Giorno 20 – 13 FEB 2020:
Stamani facciamo un salto al cimitero della Recoleta. Qui in genere la maggior parte dei turisti si reca in visita alla tomba di Eva Peron. Noi ci facciamo due passi tra le strette stradine che passano in mezzo alle tombe delle famiglie più in vista della città, ma non riusciamo a cogliere nessun punto interessante dal punto di vista artistico. Visto che oggi sarà l’ultimo giorno a B.A. decidiamo di tornare alla Boca per prendere qualche souvenir a El Caminito. Il posto è ancora più affollato della scorsa volta, soprattutto di turisti stranieri. Un vero caos. Da qui proseguiamo con un autobus per fermarci alle spalle della Casa Rosada. Abbiamo provato ad andare in uno dei locali vicino al ponte de la mujer, la bizzarra passerella girevole ad uso pedonale dell’archistar Santiago Calatrava, ma essendo proprio l’ora di chiusura degli uffici della zona, tutti i ristoranti erano affollatissimi, per cui siamo stati costretti ad allontanarci e tornare verso la zona dietro la Casa Rosada per mangiare almeno delle empanadas (le ultime per fortuna). Continuiamo a piedi dalle parti dell’avenida Florida e cerchiamo dove vendono gli alfajores, i dolcetti fatti da due dischi di pasta con in mezzo la cremina e ricoperti di glassa, anche questi venuti dalla Spagna e di origine araba, che sono onnipresenti a Buenos Aires. Continuando per la Florida, raggiungiamo Galerias Pacifico, un bellissimo centro commerciale dove prendiamo anche un po’ di dulce de Leche al chiosco di Havanna. Torniamo in albergo, visto che siamo a fine vacanza e le energie sono sempre meno, per prepararci per la serata e per non perdere tanto tempo durante la cena, torniamo a mangiare nella stessa brasserie della prima sera. A fine pasto chiamiamo un autista con Uber e ci facciamo portare al Teatro Senor Tango. L’intrattenimento si rivela una bella sorpresa. I cantanti, i ballerini e le coreografie, pur fatte per i turisti, sono piacevolissimi e passiamo una fantastica serata. Inoltre, essendo il locale di medie dimensioni e non essendoci tanta gente, possiamo godere appieno la musica e lo spettacolo.

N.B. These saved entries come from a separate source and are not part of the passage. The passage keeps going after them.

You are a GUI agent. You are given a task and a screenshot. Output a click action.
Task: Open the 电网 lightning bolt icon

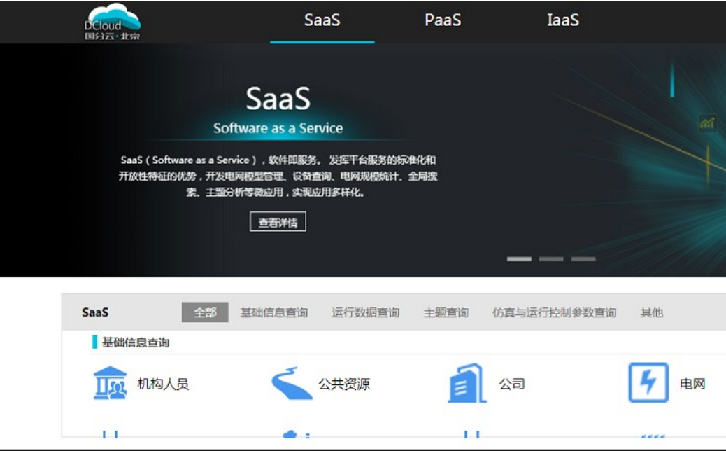tap(648, 382)
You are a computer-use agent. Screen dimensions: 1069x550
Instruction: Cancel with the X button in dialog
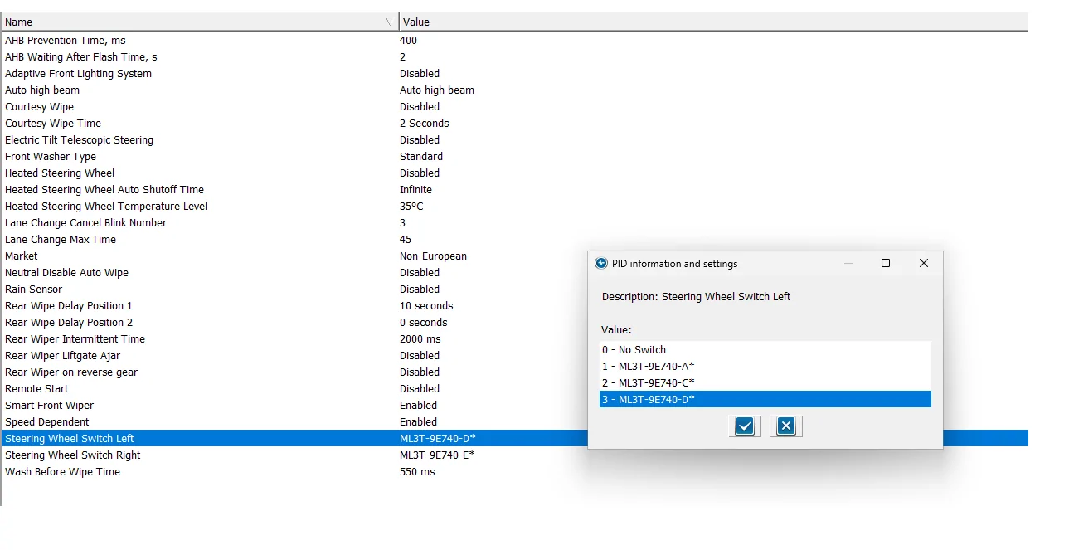[x=786, y=426]
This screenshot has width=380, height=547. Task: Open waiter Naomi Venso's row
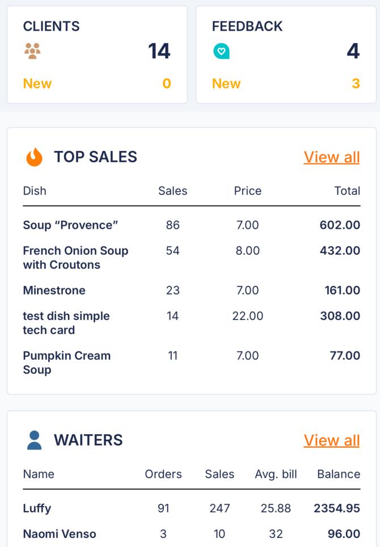pyautogui.click(x=60, y=534)
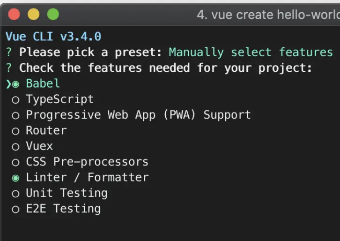Click the Vue CLI v3.4.0 header text
The height and width of the screenshot is (241, 340).
tap(53, 37)
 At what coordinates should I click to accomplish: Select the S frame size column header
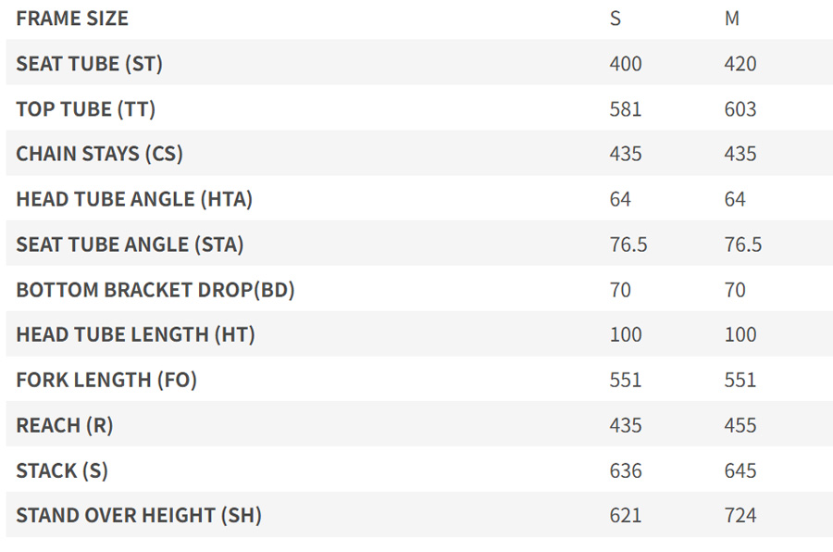coord(615,19)
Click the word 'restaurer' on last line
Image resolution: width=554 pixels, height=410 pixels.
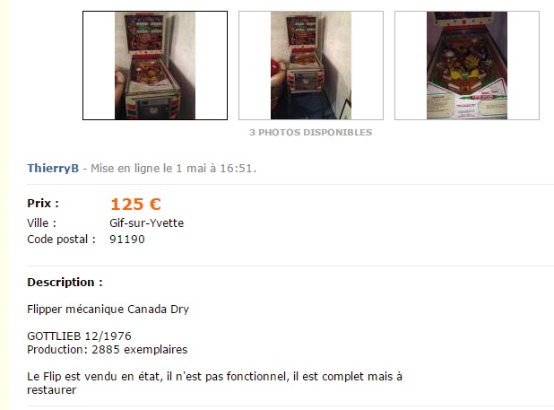pyautogui.click(x=52, y=390)
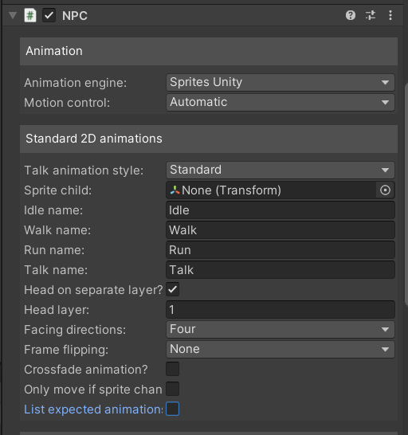Open the Facing directions Four dropdown
The width and height of the screenshot is (408, 435).
click(x=281, y=329)
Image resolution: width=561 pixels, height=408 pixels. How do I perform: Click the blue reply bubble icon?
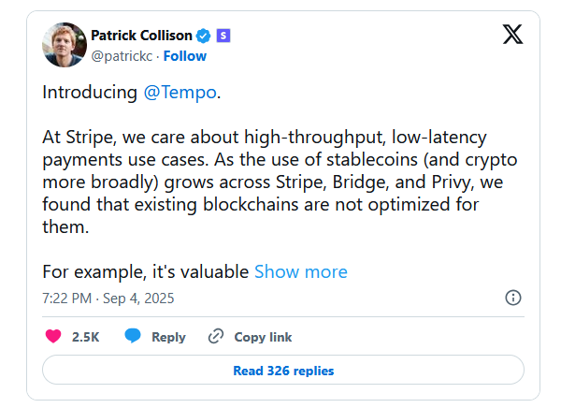[133, 336]
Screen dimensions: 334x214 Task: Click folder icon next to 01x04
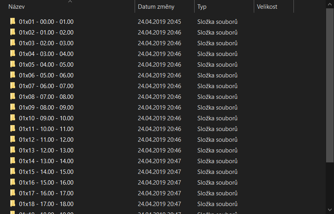(x=13, y=54)
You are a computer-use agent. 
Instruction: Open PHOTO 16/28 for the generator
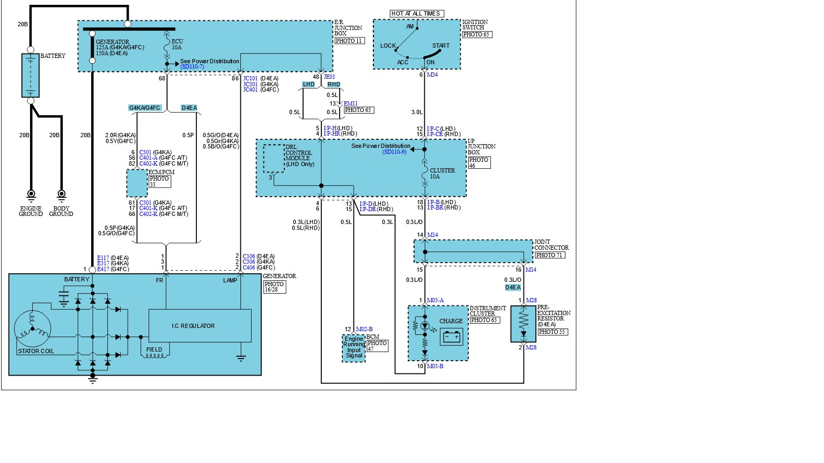point(274,287)
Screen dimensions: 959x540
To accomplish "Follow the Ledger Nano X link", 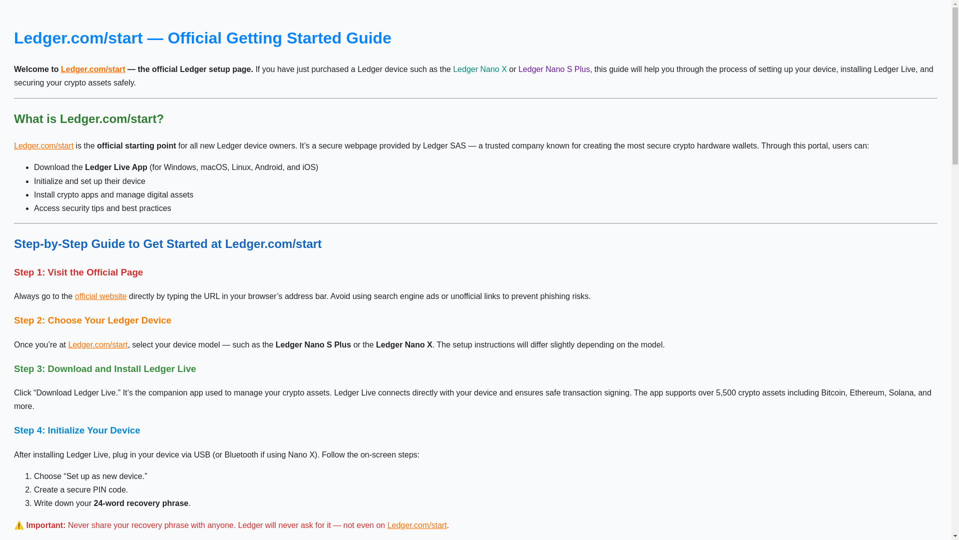I will click(480, 70).
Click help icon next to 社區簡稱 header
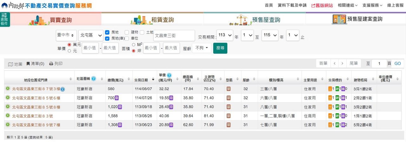The width and height of the screenshot is (406, 142). coord(94,79)
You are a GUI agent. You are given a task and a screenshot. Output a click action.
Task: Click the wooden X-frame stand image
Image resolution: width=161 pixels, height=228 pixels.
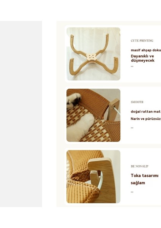point(93,54)
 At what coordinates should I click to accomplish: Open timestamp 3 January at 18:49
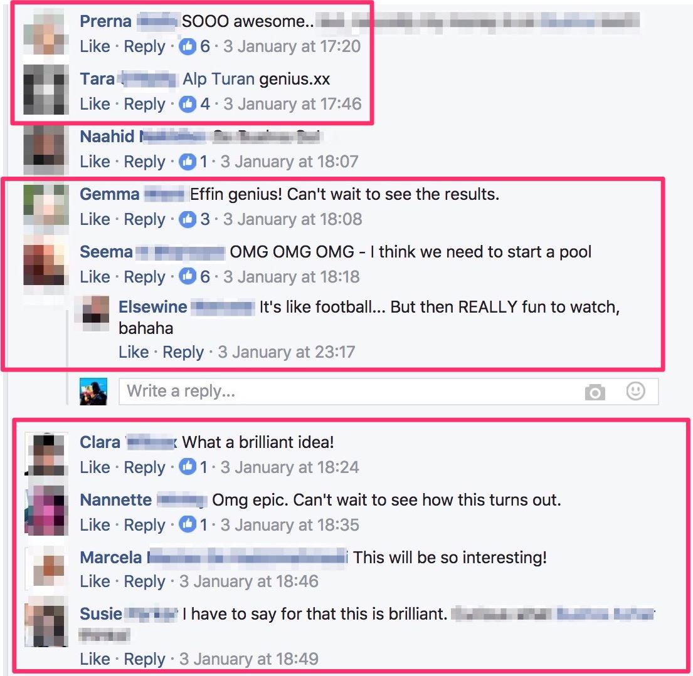[x=248, y=659]
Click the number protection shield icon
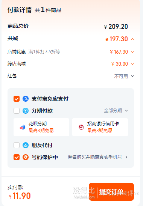 pyautogui.click(x=26, y=157)
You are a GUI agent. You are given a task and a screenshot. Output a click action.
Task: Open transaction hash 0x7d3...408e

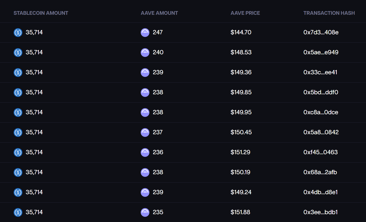321,32
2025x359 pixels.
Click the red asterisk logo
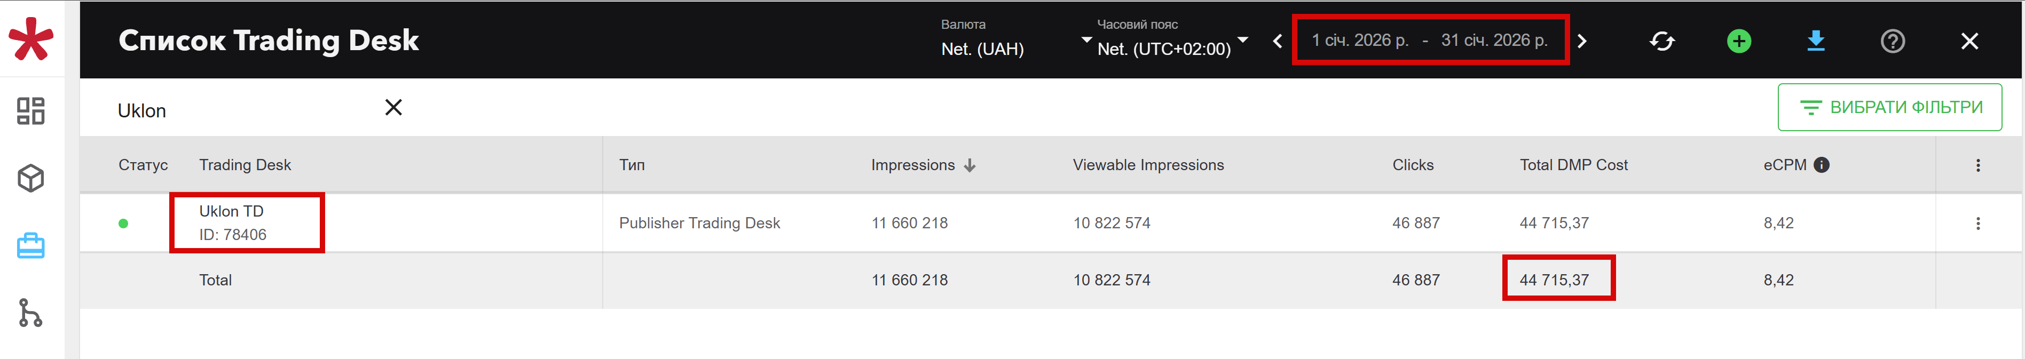(31, 38)

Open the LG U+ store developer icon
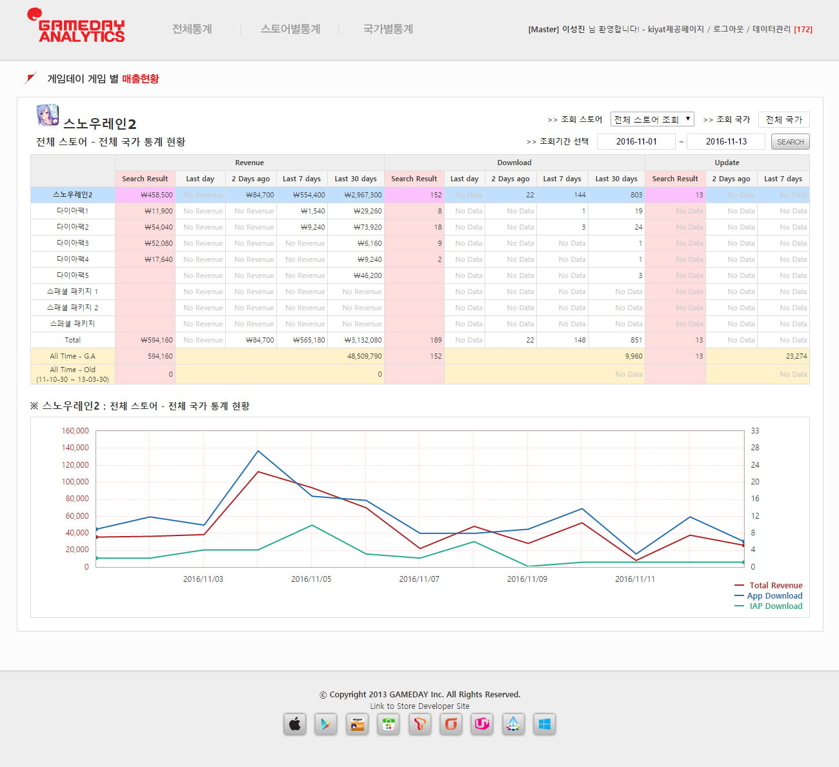pyautogui.click(x=482, y=724)
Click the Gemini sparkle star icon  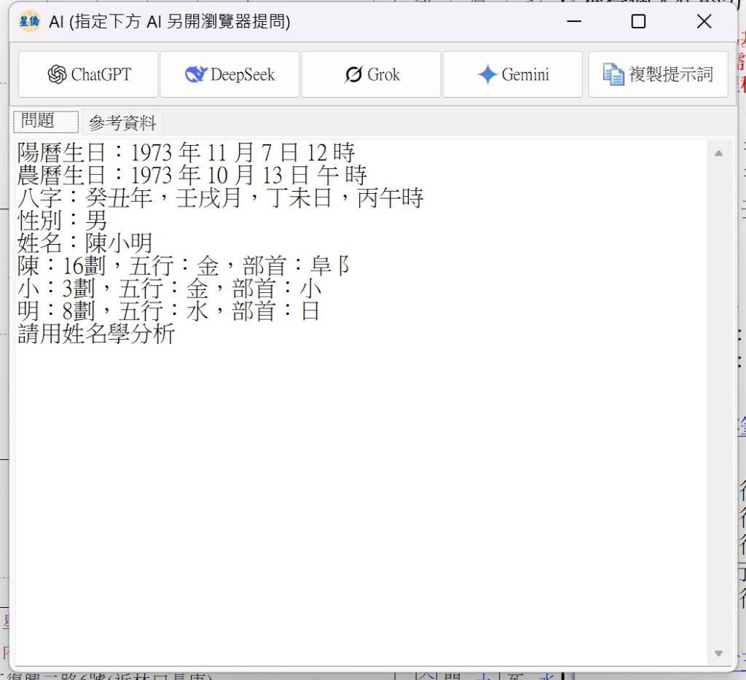(x=487, y=74)
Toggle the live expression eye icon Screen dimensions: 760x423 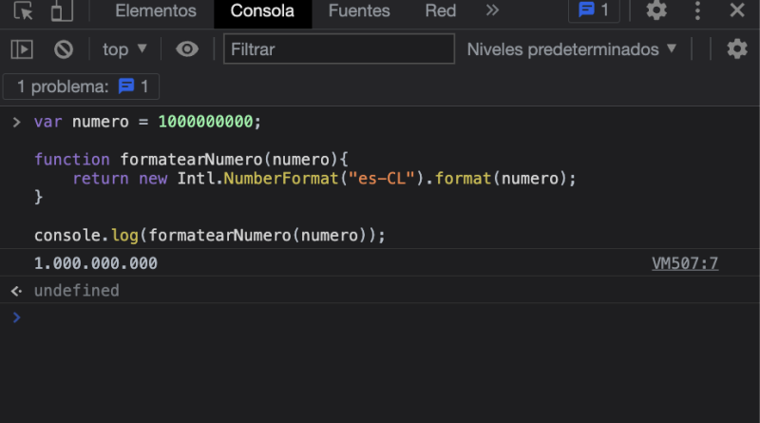(x=187, y=49)
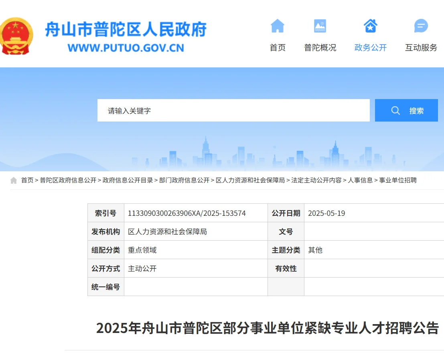Open the 人事信息 breadcrumb link
This screenshot has width=444, height=353.
(361, 180)
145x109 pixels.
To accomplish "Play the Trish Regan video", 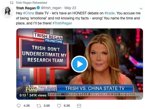I will 79,64.
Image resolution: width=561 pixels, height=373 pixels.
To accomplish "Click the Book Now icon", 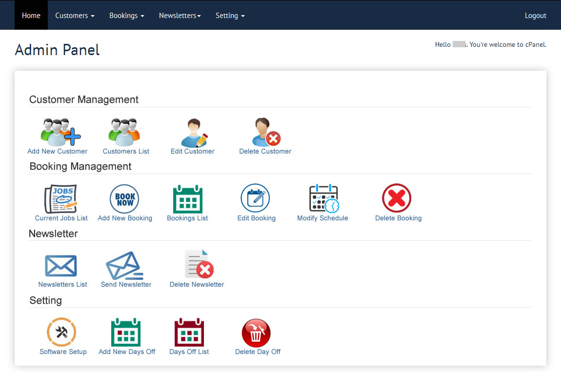I will (x=124, y=199).
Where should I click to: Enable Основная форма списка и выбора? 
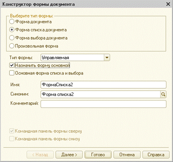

Giorni 21 e 22 – 14-15 FEB 2020:
Oggi lasciamo l’Argentina con tanta gioia, molta stanchezza, bellissimi ricordi, migliaia di fotografie e anche un po’ di malinconia pensando a quanto abbiamo vissuto, visto e alle persone così gentili che abbiamo potuto incontrare. Prendiamo un taxi e in poco tempo siamo a Ezeiza, all’aeroporto. Il volo è in orario e passiamo la notte in aria con tranquillità. Arriviamo a Roma e prendiamo il volo che in poco più di mezz’ora ci porta a Firenze. Qui troviamo i volontari della Misericordia a misurarci la temperatura e scherziamo un po’ sulla procedura di controllo delle malattie, senza sapere quello che da lì a pochi giorni avrebbe cambiato il modo di vivere di tutti per chissà quanto tempo. Ma questa è un’altra storia…
Conclusioni: fare tutto da soli è possibile e facile. Ho inviato diverse e-mail ad agenzie turistiche locali e tour operator e in molti mi hanno risposto con tempestività e gentilezza. Anche grazie ai diari di viaggio abbiamo potuto trovare chi ci avrebbe portato a fare i giri sopra descritti. Data la perenne situazione economica traballante dell’Argentina è più conveniente portarsi dietro i contanti che usare le carte di credito. Gli euro si cambiano abbastanza facilmente e ad un buon tasso. Le distanze tra le città sono notevoli e bisogna considerare che guidare da soli è possibile ma non sempre conveniente, specialmente nella Puna dove anche con il 4×4 ci si può trovare in difficoltà non conoscendo le strade e in caso di maltempo. Per spostarsi nelle città conviene utilizzare i taxi, sia normali che con Uber, che sono diffusissimi ed economici; per andare da una regione ed un’altra meglio prendere gli aerei che gli autobus. Gli aeroporti sono ben gestiti, modernissimi e non abbiamo mai avuto ritardi considerevoli. La gente è sempre stata disponibile con noi e soprattutto a Buenos Aires gli argentini di origine italiana sono tantissimi e c’è sempre qualcuno disposto a fare due chiacchere.